Porträt

laut.de-Biographie

Asobi Seksu

"Womit unsere Musik wirklich zu tun hat, ist Elektrizität." Das hat nicht etwa Ralf Hütter von Kraftwerk erzählt, sondern Lou Reed. Diesen Spruch könnten sich auch Asobi Seksu auf ihre Band-T-Shirts drucken lassen. Denn ohne zig Tretminen auf dem Boden, Halleffekte, Delays und böse Feedbacks würde von ihren Songs bloß schwungvoller Zuckerwatte-Pop übrig bleiben. Das wäre Asobi Seksu definitiv zu wenig. Sie machen elektrische Musik im guten alten Sinne von The Velvet Underground: verstärkt, verhallt, verzerrt, bis alle Sinne auf Overload schalten.

Gegründet wurde die Band 2001 in New York. Schon damals gilt: Bei Sängerin Yuki Chikudate und Gitarrist James Hanna klingt Brooklyn mal anders. Zwischen dem zackigen Indie von Bands wie The Strokes oder Yeah Yeah Yeahs und den nachfolgenden Neo-Hippie-Weirdo-Kollektiven wirken Asobi Seksu mit ihrem "verspielten Sex", so die Übersetzung des japanischen Bandnamens, wie Exoten. Auf ihrem ersten, selbstbetitelten Album gibt es 2004 Origami-Psychedelia zu hören: raffinierte Faltarbeit, bei der die im Grunde recht schlichten Songs in ausufernden Klangschichten immer neu übereinander geklappt wurden.

Der Nachfolger "Citrus" sorgt dann mit seinem Schallwellenschlag definitiv für mehr als einen Sturm im Wasserglas. Medien von Pitchfork bis NME riefen geschlossen das große Revival der Shoegazer aus, Asobi Seksu werden als die neuen My Bloody Valentine gefeiert. Mit dieser Bürde muss eine Band erst einmal klarkommen.

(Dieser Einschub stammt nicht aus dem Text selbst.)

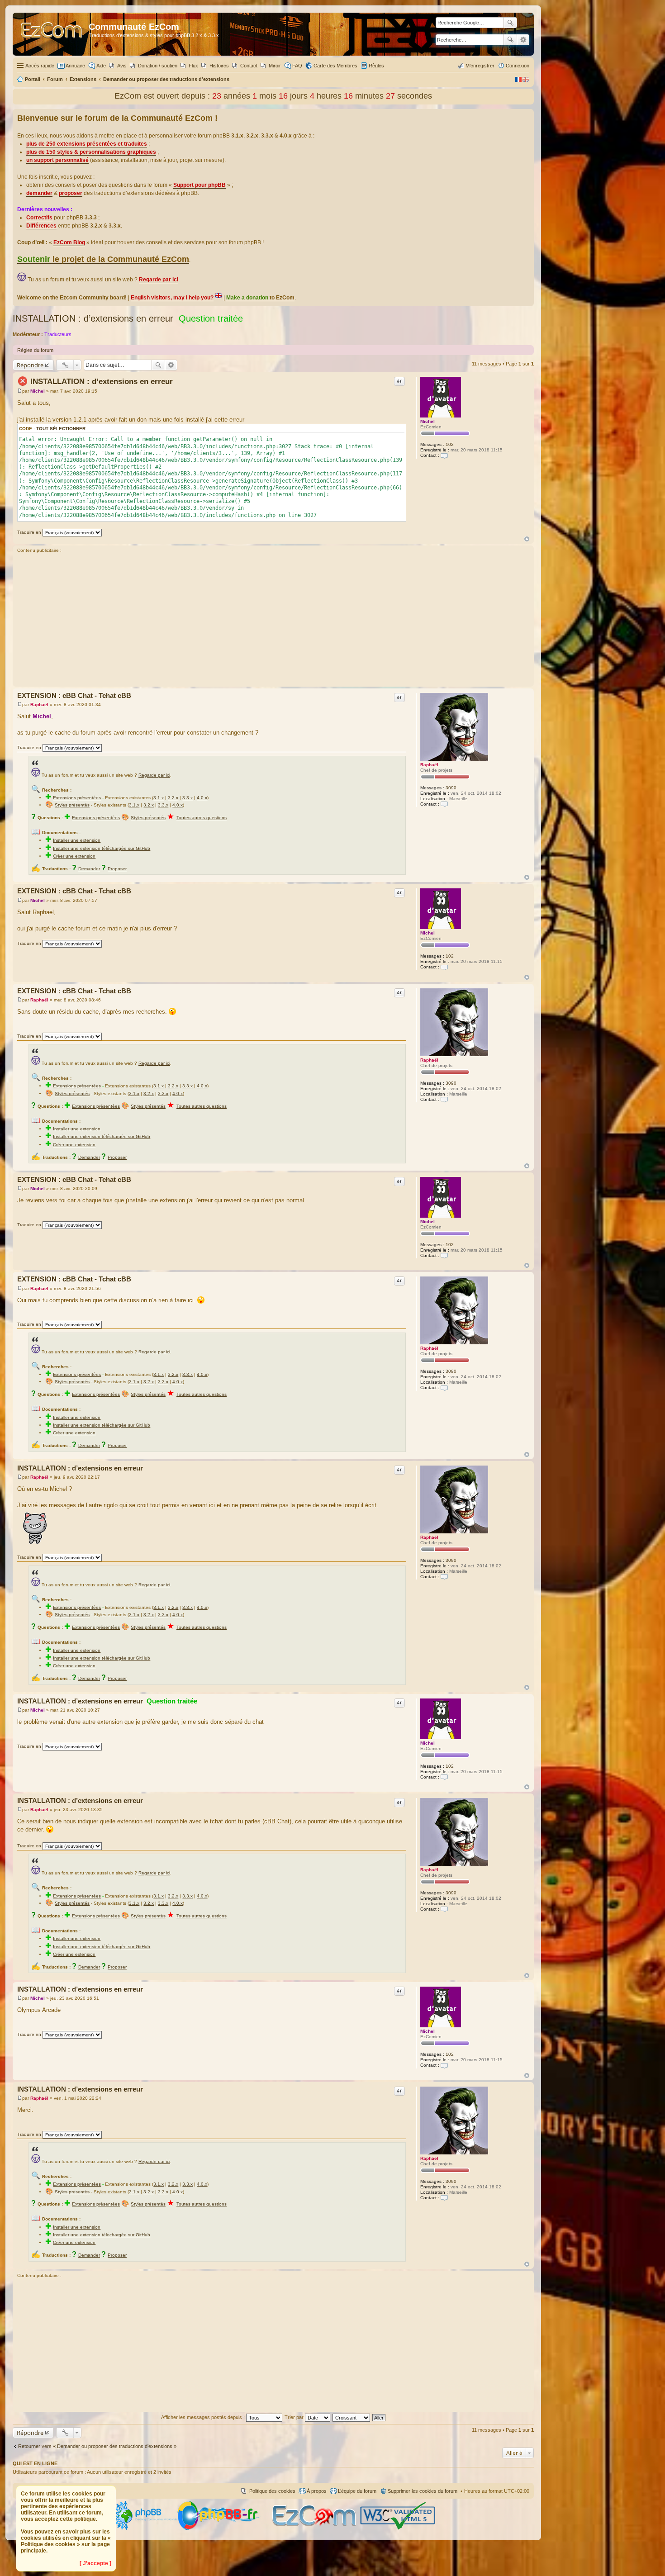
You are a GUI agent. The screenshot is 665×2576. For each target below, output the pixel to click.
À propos (317, 2491)
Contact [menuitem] (248, 65)
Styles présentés (72, 804)
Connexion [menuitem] (517, 65)
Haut (526, 538)
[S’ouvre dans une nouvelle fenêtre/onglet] (144, 2528)
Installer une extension (76, 840)
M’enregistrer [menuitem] (480, 65)
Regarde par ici (154, 775)
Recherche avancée (523, 39)
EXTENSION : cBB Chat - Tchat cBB (74, 695)
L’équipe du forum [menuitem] (357, 2491)
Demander (89, 868)
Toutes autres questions (201, 817)
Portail (32, 79)
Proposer (117, 868)
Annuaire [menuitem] (75, 65)
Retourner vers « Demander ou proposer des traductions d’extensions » (97, 2446)
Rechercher (510, 39)
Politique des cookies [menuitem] (272, 2491)
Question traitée (211, 318)
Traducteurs (57, 334)
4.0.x (202, 797)
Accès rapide (39, 65)
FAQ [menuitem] (297, 65)
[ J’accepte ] (95, 2563)
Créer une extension (74, 856)
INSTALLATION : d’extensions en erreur (93, 318)
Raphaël (429, 764)
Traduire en (29, 532)
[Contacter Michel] (444, 455)
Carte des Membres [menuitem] (335, 65)
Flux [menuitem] (193, 65)
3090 (451, 787)
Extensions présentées (77, 797)
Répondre (30, 365)
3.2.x (173, 797)
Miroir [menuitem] (275, 65)
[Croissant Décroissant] (351, 2417)
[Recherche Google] (510, 22)
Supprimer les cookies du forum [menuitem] (422, 2491)
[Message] (19, 391)
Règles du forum (35, 350)
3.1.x (158, 797)
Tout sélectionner (61, 428)
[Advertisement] (273, 621)
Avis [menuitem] (122, 65)
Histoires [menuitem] (219, 65)
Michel (427, 421)
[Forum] (52, 34)
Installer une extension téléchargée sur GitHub (101, 848)
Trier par (295, 2417)
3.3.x (187, 797)
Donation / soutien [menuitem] (157, 65)
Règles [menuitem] (376, 65)
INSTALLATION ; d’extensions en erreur (80, 1468)
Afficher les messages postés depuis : (203, 2417)
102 (450, 444)
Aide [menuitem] (101, 65)
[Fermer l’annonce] (526, 116)
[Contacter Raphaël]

Live geben Yuki und James deshalb, gerade wenn sie live von Freunden an Bass und Schlagzeug unterstützt werden, ihr Bestes, um bloß nicht Shoegaze-Klischee-like auf den Boden zu starren. Yukis ätherische Erscheinung am Keyboard macht vor, wie's geht: Kopf in den Nacken geworfen, Haarpracht geschüttelt und eingetaucht in ein Meer aus Sound.

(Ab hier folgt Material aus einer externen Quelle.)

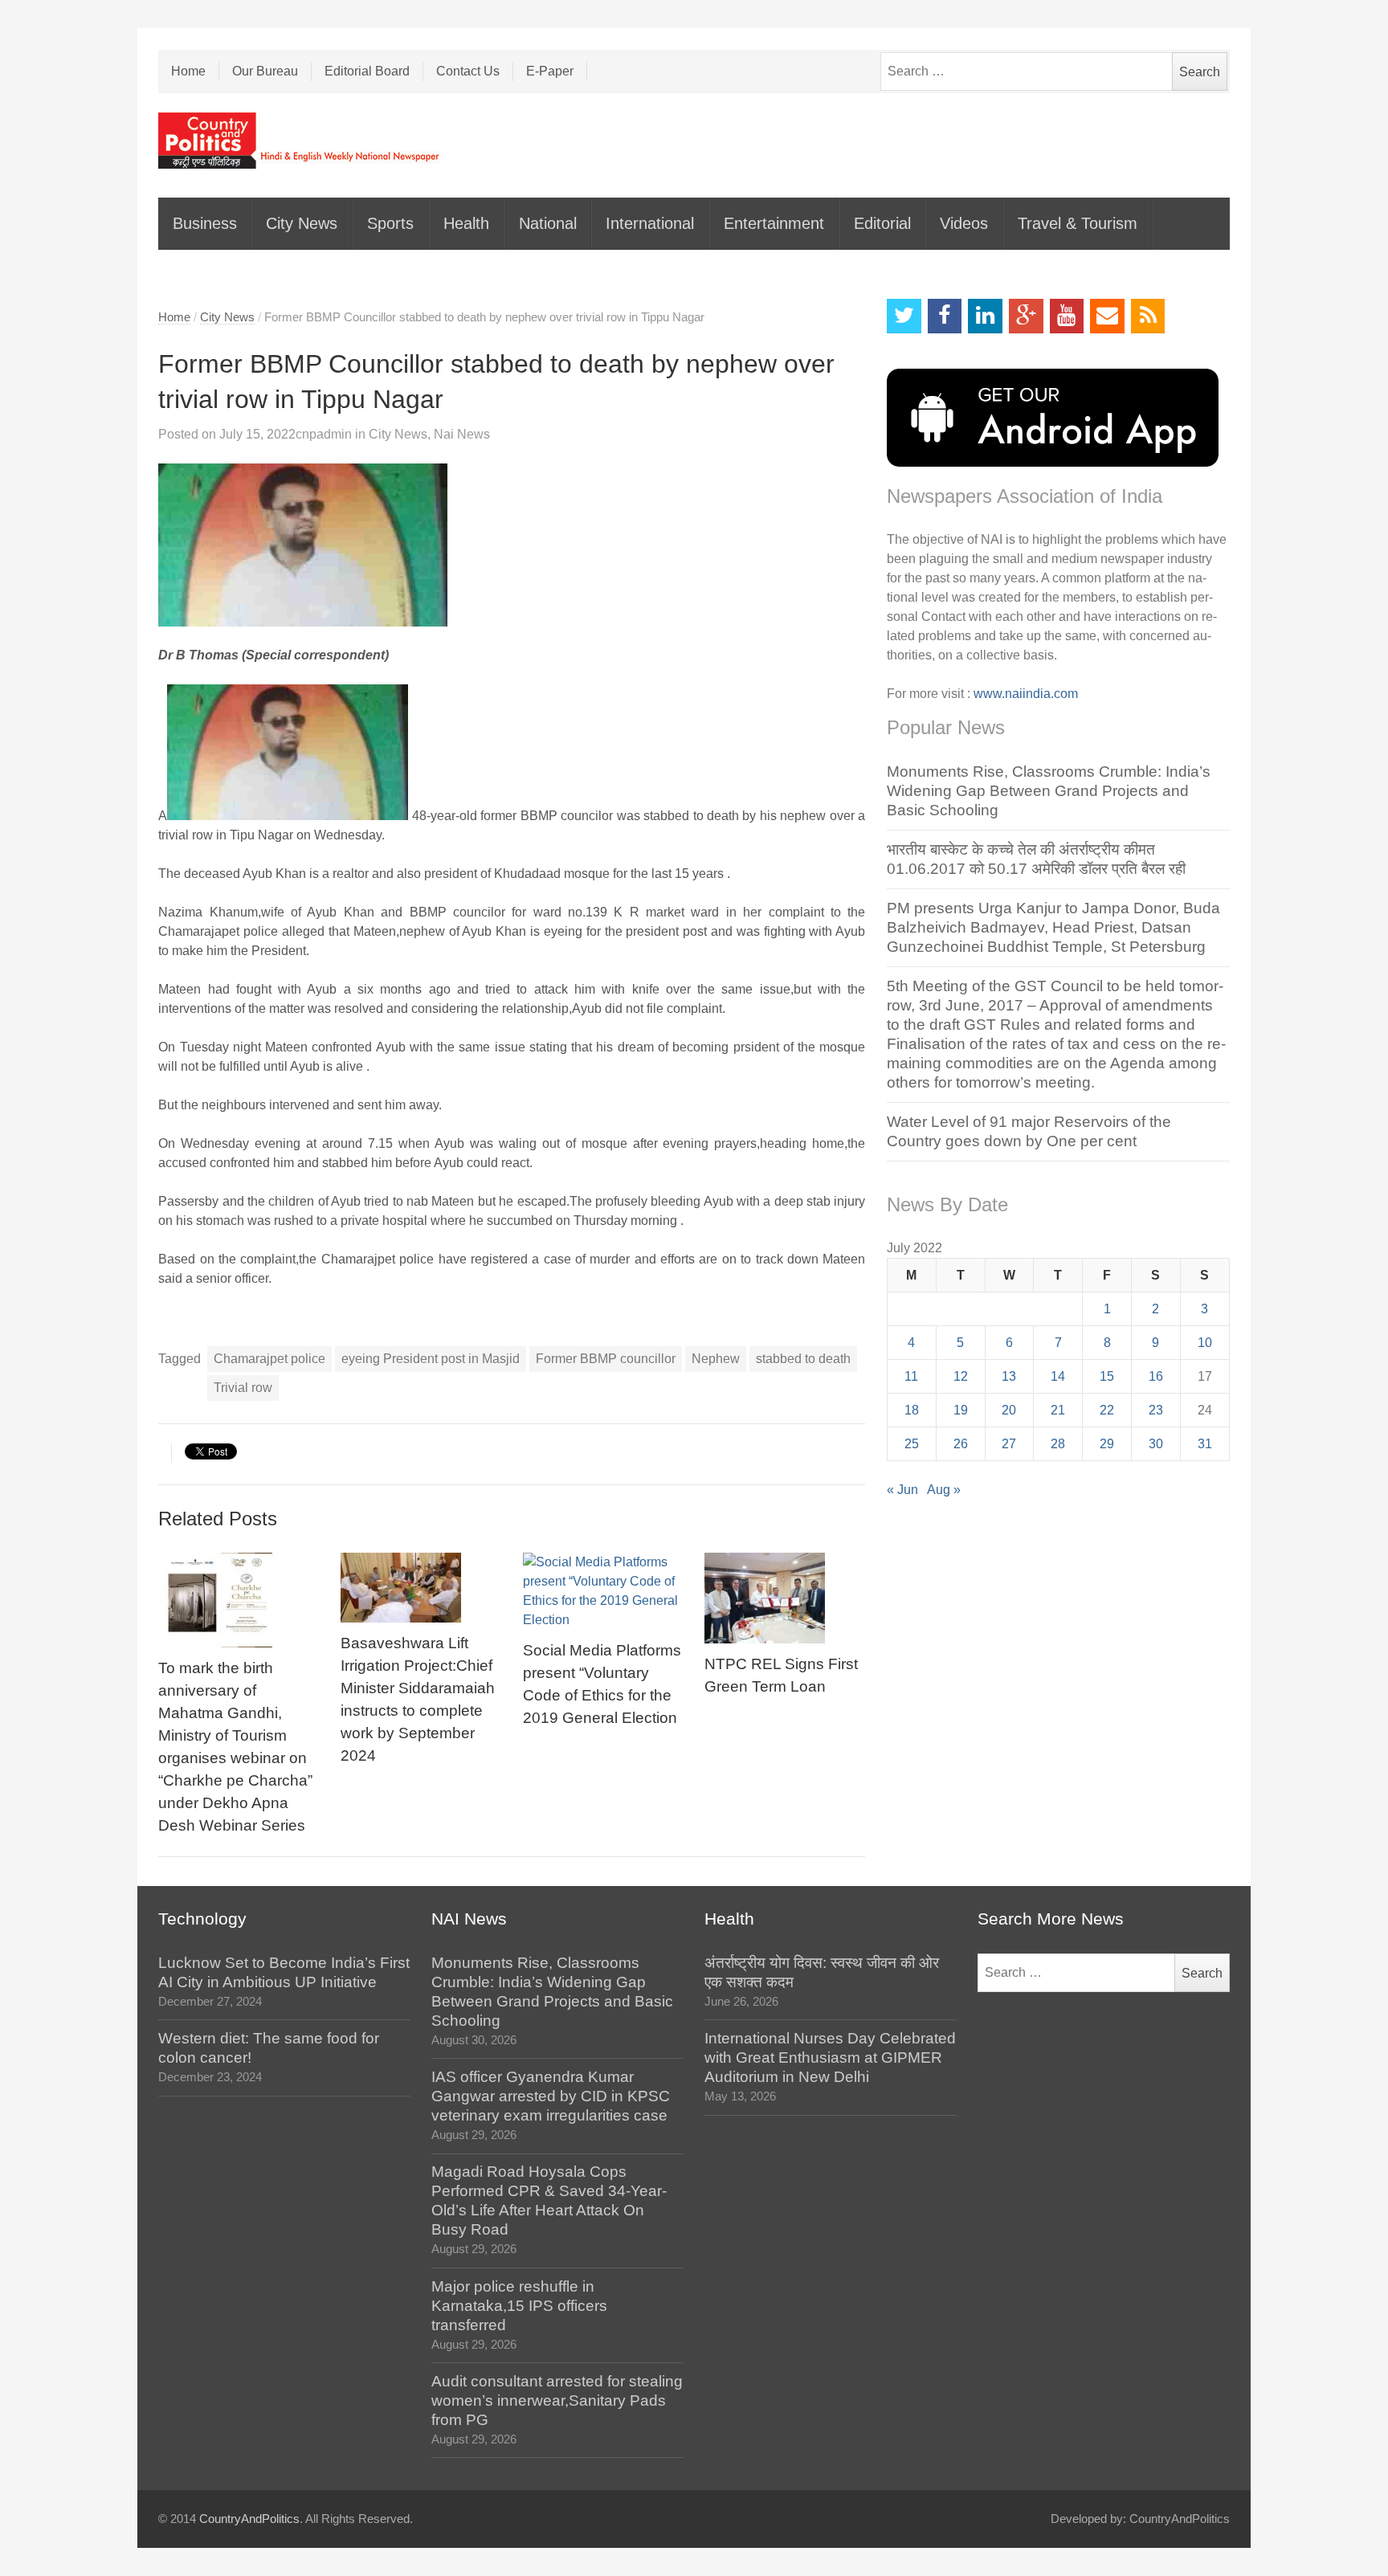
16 (1156, 1376)
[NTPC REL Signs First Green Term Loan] (784, 1598)
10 (1205, 1342)
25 (911, 1444)
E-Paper (550, 71)
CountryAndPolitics (249, 2519)
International (650, 223)
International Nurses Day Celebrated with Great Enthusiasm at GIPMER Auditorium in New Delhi (830, 2057)
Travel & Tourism (1077, 223)
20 (1009, 1410)
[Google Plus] (1026, 316)
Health (466, 223)
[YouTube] (1067, 316)
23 (1156, 1410)
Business (205, 223)
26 (960, 1444)
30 (1156, 1444)
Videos (964, 223)
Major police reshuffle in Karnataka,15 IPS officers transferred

Was zuerst noch Schwungvoll-Pop mit hämmerndem Klavier und hämmernder Beatbox antäuscht, bricht regelmäßig in kreischende Feedback-Orgien aus. Genau so müssten die Cocteau Twins mit Thurston Moore an der Gitarre klingen. Genau so muss sich verspielter Sex mit Hello Kitty im Kellerstudio von Kevin Shields anfühlen.